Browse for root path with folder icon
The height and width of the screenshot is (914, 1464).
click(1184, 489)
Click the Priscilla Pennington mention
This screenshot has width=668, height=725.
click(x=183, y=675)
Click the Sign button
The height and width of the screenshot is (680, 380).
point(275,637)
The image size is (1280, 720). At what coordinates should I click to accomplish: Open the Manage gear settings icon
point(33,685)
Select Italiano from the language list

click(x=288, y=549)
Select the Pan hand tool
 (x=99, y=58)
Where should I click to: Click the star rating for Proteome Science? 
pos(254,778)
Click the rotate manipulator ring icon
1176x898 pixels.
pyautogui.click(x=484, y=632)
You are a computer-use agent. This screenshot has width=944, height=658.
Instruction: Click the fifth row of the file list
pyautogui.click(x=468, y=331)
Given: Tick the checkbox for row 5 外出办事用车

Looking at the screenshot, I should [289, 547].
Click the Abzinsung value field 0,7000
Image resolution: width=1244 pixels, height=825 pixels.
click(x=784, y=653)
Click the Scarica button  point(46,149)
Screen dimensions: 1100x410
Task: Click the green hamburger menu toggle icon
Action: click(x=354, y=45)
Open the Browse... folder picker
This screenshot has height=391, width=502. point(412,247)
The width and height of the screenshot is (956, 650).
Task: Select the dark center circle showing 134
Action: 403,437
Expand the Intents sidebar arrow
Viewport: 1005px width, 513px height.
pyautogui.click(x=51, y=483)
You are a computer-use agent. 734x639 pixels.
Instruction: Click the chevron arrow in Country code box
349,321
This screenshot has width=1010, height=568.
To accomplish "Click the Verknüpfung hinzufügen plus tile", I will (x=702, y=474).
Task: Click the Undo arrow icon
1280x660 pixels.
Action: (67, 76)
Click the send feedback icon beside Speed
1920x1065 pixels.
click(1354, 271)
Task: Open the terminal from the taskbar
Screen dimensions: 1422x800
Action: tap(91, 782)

= = = = = = =

- WHAT YOU HAVE TO DO -
Copy all lines of the listing above that contain the string "computer".

- ANSWER FOR THE TASK -
You are a computer-use agent. This screenshot has width=944, height=658.
You are a computer-use agent. 734x639 pixels.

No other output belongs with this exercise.